### ASSIGNED TASK
Copy out the data in full and exactly, passing over the pictures.

### SOURCE DATA
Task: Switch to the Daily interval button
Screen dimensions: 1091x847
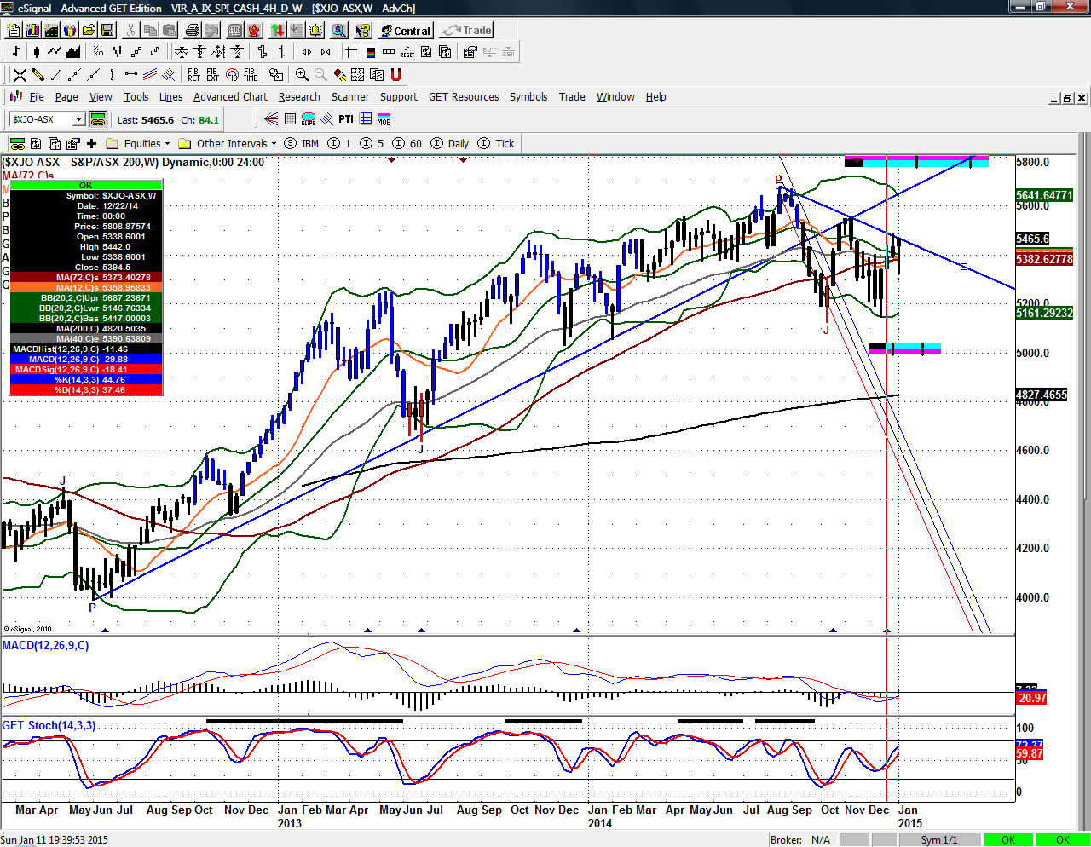Action: (450, 143)
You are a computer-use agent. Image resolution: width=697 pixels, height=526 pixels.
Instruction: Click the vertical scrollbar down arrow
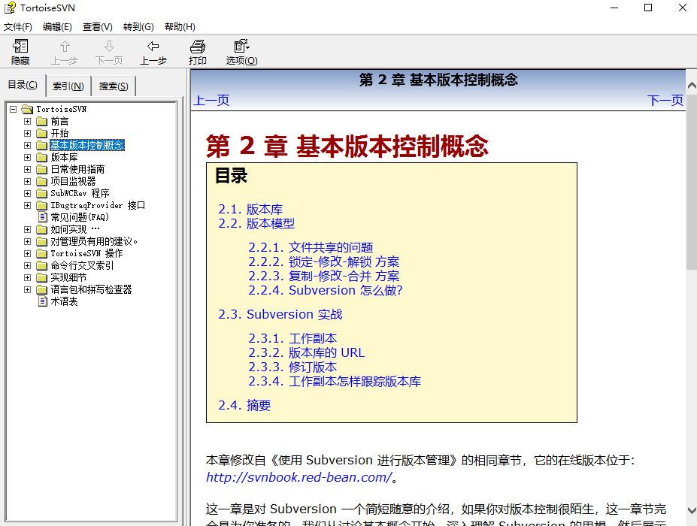(x=691, y=510)
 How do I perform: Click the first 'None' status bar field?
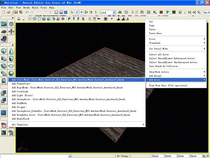click(157, 156)
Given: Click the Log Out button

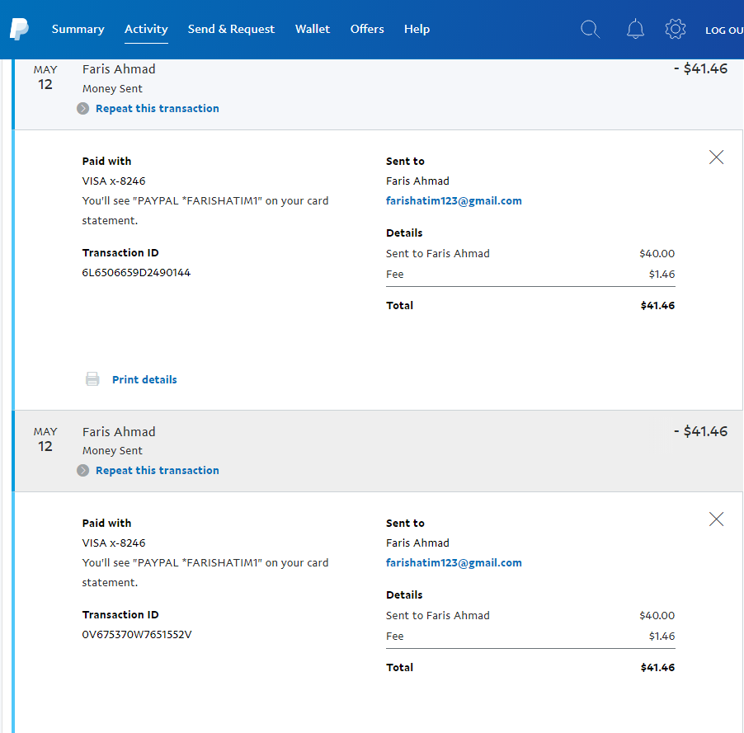Looking at the screenshot, I should [723, 31].
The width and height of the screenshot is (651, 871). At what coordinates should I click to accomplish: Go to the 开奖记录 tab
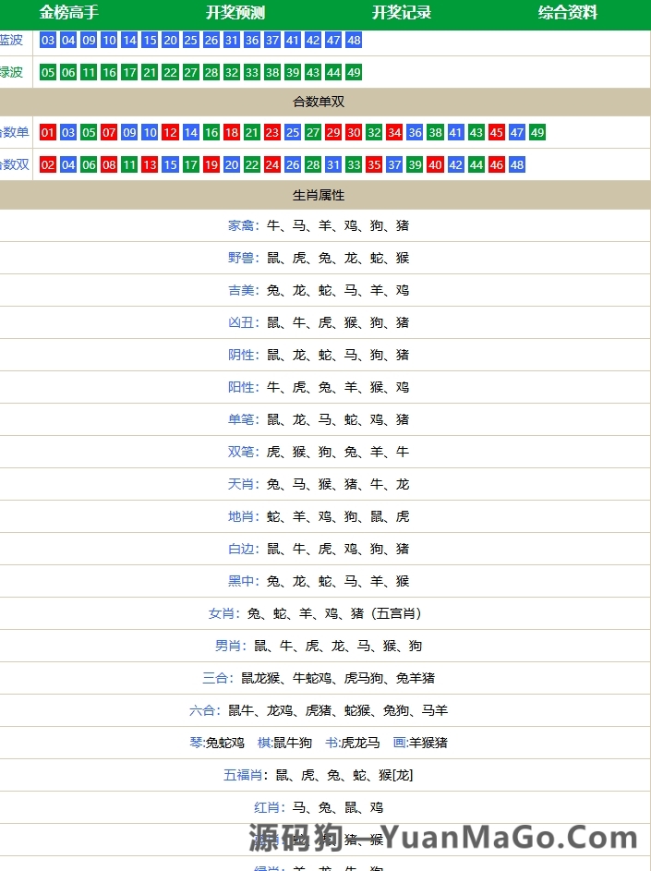coord(402,13)
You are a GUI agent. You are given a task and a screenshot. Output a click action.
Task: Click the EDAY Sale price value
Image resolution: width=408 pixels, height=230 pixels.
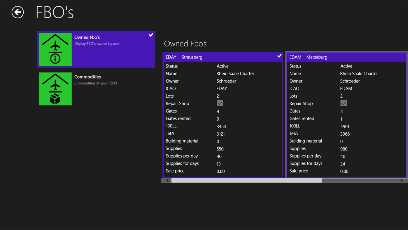pyautogui.click(x=221, y=172)
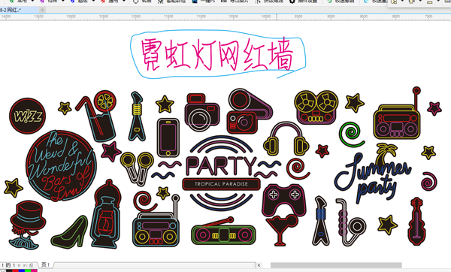The image size is (451, 272).
Task: Pick the red swatch in the color palette
Action: tap(15, 270)
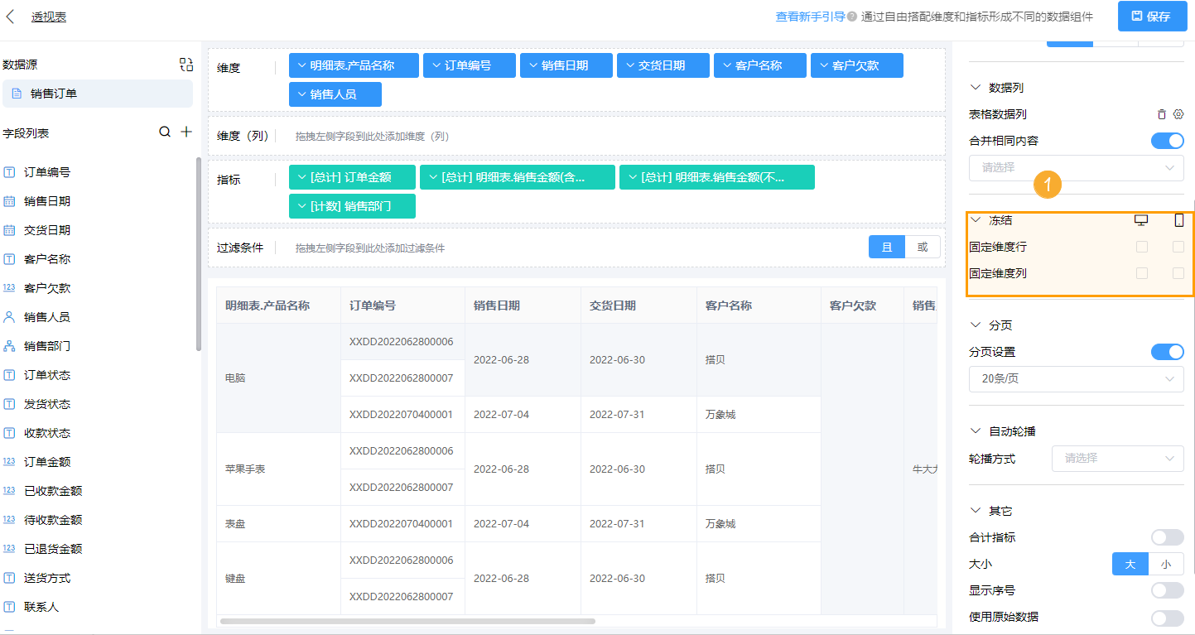Add a new field with plus icon
This screenshot has width=1195, height=635.
tap(186, 132)
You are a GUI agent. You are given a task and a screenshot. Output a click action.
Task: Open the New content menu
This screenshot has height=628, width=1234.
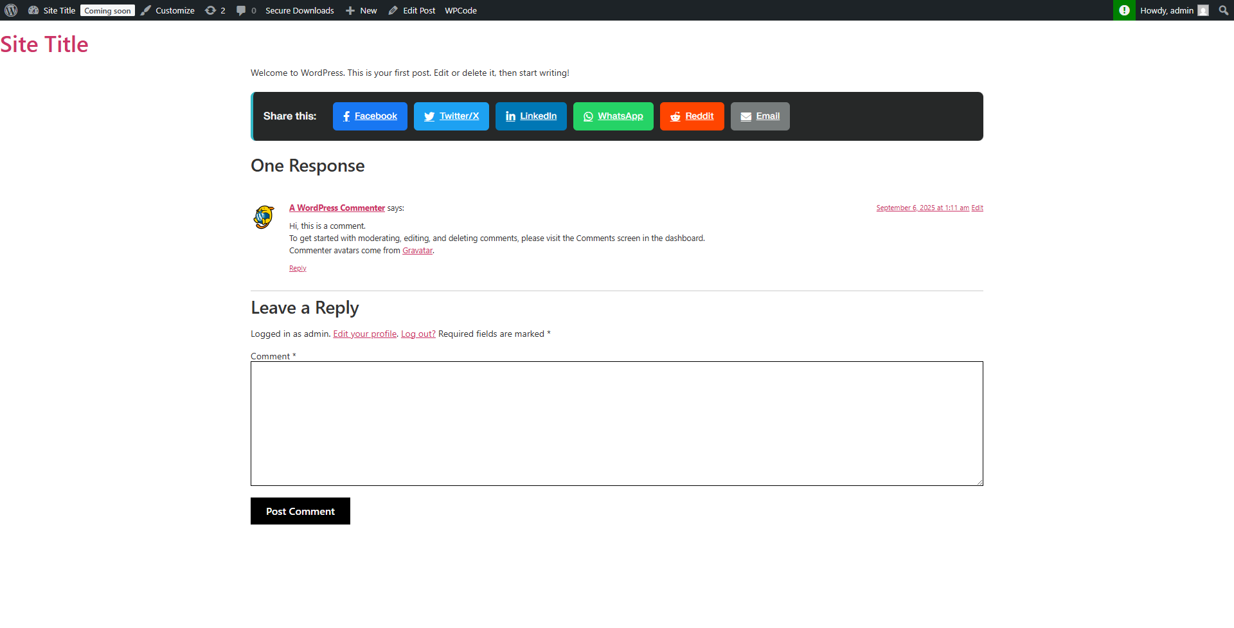coord(361,10)
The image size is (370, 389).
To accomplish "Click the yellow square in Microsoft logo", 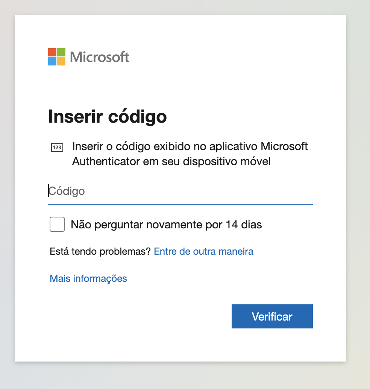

### EXPECTED ANSWER
Task: Switch to the Daily interval button
Screen dimensions: 1091x847
Action: (450, 143)
You are a computer-use agent. Image resolution: width=697 pixels, height=526 pixels.
Instruction: Click the vertical scrollbar down arrow
(x=691, y=510)
 How do I perform: Click the first 'None' status bar field?
click(157, 156)
Given: Click the Log Out button

Looking at the screenshot, I should [723, 31].
The width and height of the screenshot is (651, 871). At what coordinates should I click to accomplish: Go to the 开奖记录 tab
coord(402,13)
You are a GUI agent. You are given a task and a screenshot. Output a click action.
Task: Click the EDAY Sale price value
Image resolution: width=408 pixels, height=230 pixels.
pyautogui.click(x=221, y=172)
The image size is (451, 272).
Task: Pick the red swatch in the color palette
Action: tap(15, 270)
Add a new field with plus icon
This screenshot has width=1195, height=635.
tap(186, 132)
You are a GUI agent. You are given a task and a screenshot. Output a click action.
Task: Open the New content menu
This screenshot has height=628, width=1234.
coord(361,10)
The image size is (370, 389).
To accomplish "Click the yellow square in Microsoft logo", 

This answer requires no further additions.